## TASK MATERIAL
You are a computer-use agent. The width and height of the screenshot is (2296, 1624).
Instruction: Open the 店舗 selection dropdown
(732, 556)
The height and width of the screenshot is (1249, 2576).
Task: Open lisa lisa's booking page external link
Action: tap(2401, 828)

## THE TASK
When you reach the end of the listing, print it again in full, exactly as given.

## SOLUTION TO THIS PROBLEM
You are a computer-use agent. The width and height of the screenshot is (2296, 1624).
Instruction: Open the 店舗 selection dropdown
(732, 556)
The height and width of the screenshot is (1249, 2576).
Task: Open lisa lisa's booking page external link
Action: tap(2401, 828)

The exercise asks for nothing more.